In the data that follows, find the line with "关于我们 (528, 1245)"; transcribe it, every later line up to the one with "机动车交通事故责任纠纷 (1011, 1136)", and that line as well, exactly and with no others.
[GIVEN DATA — start]
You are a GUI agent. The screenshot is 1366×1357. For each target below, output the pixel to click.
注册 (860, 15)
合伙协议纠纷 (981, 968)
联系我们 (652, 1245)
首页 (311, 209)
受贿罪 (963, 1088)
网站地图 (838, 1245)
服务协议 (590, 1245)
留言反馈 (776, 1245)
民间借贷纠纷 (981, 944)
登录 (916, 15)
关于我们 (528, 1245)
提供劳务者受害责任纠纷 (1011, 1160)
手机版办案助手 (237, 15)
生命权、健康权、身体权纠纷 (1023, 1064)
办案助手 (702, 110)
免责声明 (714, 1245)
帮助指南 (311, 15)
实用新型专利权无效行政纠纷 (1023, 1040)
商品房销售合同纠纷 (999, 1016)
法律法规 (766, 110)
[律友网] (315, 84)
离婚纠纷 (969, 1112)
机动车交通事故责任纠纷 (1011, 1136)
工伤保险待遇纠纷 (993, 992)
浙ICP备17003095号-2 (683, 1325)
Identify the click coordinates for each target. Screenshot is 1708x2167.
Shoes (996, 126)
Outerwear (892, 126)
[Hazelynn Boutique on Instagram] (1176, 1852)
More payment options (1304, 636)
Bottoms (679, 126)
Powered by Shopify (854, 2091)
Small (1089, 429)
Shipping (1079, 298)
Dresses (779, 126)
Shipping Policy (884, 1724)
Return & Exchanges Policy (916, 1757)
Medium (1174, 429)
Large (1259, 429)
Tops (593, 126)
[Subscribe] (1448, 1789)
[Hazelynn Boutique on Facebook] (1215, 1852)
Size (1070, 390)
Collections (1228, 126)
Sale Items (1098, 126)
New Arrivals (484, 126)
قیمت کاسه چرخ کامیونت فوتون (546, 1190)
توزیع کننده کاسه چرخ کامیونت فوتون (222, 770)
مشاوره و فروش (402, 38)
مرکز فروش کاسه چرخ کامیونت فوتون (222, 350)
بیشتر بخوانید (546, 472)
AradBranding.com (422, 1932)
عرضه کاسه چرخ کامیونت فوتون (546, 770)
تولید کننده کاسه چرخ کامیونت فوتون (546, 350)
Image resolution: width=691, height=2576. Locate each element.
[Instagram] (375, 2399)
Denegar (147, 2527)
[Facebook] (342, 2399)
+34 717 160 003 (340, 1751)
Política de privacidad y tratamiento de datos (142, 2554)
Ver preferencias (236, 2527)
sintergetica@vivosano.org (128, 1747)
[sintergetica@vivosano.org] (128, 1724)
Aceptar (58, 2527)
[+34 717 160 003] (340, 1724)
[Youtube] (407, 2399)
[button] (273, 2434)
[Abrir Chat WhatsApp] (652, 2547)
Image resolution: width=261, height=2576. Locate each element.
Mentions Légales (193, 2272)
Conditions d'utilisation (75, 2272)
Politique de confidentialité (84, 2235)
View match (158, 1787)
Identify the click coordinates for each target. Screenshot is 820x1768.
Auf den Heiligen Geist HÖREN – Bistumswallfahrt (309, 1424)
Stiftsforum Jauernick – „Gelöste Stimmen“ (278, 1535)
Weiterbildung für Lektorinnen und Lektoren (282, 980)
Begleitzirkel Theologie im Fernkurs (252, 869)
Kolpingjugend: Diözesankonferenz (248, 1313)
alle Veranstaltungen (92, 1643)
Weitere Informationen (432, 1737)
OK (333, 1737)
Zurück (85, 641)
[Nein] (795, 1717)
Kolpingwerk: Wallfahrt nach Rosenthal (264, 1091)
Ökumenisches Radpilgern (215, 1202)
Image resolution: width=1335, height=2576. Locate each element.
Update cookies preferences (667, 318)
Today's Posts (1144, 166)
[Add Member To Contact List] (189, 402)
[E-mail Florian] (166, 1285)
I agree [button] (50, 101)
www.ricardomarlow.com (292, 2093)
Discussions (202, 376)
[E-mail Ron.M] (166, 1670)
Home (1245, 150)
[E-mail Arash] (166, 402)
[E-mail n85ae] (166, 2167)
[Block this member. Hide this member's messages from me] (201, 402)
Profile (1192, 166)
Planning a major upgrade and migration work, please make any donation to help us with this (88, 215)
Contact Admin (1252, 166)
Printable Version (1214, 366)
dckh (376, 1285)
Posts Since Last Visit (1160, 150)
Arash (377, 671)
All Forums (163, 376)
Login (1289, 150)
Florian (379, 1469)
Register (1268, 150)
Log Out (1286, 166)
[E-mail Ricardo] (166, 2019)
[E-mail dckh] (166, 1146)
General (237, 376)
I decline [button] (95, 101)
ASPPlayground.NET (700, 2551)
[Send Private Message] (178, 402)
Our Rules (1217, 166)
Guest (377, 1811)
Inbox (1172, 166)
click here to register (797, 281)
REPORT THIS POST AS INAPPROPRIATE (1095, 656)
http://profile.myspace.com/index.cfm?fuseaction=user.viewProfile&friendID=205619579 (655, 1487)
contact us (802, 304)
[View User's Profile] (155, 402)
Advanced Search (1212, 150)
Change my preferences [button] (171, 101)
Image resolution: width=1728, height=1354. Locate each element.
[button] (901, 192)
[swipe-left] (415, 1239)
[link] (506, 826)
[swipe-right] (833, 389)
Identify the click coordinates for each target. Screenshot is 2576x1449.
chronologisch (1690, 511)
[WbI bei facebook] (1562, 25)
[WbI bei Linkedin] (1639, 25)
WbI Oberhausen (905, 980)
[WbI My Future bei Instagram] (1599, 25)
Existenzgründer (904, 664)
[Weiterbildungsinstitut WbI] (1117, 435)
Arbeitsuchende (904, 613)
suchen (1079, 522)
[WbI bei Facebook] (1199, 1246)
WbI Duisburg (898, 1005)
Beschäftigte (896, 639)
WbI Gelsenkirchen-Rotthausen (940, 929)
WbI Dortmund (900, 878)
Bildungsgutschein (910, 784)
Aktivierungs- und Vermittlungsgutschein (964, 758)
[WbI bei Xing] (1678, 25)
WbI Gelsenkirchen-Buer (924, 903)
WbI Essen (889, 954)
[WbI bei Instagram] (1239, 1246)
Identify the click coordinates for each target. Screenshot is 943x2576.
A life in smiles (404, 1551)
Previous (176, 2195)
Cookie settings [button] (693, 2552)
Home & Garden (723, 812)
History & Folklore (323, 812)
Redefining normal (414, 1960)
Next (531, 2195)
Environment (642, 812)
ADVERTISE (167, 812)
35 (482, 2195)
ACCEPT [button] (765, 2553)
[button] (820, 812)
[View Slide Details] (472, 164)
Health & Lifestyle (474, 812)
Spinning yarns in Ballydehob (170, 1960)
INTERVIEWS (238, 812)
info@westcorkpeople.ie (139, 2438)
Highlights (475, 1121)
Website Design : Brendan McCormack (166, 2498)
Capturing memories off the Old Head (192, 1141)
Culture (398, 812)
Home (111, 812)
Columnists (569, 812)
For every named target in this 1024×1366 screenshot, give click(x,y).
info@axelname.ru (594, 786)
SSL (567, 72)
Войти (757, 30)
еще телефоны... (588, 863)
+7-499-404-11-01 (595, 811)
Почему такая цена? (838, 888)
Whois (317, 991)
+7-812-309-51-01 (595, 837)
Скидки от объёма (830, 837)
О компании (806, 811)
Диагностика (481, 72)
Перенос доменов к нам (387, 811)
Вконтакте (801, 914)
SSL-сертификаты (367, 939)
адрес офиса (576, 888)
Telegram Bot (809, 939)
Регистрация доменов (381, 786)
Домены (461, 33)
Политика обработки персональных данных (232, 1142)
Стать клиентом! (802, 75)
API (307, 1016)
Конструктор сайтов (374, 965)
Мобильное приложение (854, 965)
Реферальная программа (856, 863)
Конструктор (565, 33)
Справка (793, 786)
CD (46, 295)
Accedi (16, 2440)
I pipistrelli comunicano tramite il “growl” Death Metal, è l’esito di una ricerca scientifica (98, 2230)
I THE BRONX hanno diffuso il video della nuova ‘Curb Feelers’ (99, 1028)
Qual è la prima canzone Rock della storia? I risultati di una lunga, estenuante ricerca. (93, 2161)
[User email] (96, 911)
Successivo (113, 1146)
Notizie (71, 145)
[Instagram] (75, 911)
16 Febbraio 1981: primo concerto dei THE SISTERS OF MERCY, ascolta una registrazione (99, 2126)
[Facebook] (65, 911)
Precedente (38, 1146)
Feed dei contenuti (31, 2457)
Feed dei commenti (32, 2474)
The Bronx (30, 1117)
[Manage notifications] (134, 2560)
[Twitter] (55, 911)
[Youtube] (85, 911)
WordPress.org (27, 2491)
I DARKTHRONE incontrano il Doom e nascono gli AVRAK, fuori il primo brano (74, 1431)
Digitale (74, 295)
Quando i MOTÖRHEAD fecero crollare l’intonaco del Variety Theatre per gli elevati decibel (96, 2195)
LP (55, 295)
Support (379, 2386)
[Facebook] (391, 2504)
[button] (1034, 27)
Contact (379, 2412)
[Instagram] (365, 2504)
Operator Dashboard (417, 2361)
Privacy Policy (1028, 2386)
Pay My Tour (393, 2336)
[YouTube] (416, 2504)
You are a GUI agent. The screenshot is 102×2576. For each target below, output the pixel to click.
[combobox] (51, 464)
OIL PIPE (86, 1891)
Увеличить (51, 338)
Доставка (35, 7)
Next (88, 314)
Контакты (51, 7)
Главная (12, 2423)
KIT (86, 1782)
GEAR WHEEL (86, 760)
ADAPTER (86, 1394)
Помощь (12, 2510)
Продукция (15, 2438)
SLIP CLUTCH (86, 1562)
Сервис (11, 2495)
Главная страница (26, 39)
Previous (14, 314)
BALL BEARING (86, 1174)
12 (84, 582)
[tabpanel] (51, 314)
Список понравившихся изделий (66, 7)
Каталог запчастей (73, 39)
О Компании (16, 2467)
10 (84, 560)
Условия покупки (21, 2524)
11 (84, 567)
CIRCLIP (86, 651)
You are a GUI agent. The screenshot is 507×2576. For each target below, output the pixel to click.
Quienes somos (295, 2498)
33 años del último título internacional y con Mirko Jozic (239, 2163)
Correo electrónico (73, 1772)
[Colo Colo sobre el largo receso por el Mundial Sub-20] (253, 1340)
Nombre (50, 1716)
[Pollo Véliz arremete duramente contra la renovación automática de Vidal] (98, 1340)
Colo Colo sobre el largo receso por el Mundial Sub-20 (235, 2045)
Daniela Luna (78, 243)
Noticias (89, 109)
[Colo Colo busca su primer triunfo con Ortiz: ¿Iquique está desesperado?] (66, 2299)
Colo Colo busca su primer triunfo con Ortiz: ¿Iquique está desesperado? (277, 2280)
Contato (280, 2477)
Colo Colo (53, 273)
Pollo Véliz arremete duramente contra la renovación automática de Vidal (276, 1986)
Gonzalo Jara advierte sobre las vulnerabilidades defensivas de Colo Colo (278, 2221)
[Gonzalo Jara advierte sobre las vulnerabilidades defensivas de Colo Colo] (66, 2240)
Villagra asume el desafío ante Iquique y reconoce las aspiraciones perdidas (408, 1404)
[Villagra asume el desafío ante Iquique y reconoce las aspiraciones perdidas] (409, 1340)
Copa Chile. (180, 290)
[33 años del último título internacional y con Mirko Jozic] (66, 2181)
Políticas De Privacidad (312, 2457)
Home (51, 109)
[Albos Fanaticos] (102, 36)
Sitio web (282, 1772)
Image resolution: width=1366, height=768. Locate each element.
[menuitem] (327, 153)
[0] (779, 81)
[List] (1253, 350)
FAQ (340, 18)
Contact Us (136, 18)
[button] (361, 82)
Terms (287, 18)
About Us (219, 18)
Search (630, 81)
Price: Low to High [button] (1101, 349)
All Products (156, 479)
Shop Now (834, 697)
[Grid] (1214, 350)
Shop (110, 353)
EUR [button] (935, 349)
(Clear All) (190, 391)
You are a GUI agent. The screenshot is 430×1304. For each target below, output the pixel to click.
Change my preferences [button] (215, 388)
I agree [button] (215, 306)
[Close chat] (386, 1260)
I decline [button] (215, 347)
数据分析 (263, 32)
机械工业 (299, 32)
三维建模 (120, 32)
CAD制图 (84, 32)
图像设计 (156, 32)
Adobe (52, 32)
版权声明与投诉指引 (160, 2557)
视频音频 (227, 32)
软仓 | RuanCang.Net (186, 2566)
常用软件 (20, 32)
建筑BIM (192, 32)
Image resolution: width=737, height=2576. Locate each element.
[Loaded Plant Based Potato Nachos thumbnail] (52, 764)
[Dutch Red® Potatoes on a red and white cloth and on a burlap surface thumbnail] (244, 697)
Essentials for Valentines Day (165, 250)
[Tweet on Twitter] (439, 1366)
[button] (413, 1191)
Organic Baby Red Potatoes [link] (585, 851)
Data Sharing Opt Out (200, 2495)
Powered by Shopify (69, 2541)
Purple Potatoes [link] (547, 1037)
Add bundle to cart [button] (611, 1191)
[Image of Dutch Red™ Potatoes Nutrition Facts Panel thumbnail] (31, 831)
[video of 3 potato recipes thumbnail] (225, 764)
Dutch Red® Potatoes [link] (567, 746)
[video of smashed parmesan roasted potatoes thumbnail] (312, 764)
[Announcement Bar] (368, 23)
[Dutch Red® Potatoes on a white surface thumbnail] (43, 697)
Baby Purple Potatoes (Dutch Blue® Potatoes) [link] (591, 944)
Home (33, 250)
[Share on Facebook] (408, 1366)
[GIVEN DATA — finish]
ANSWER FOR THIS EXERCISE.
关于我们 (528, 1245)
提供劳务者受害责任纠纷 (1011, 1160)
手机版办案助手 (237, 15)
生命权、健康权、身体权纠纷 (1023, 1064)
办案助手 (702, 110)
免责声明 (714, 1245)
帮助指南 (311, 15)
实用新型专利权无效行政纠纷 (1023, 1040)
商品房销售合同纠纷 (999, 1016)
法律法规 (766, 110)
[律友网] (315, 84)
离婚纠纷 (969, 1112)
机动车交通事故责任纠纷 (1011, 1136)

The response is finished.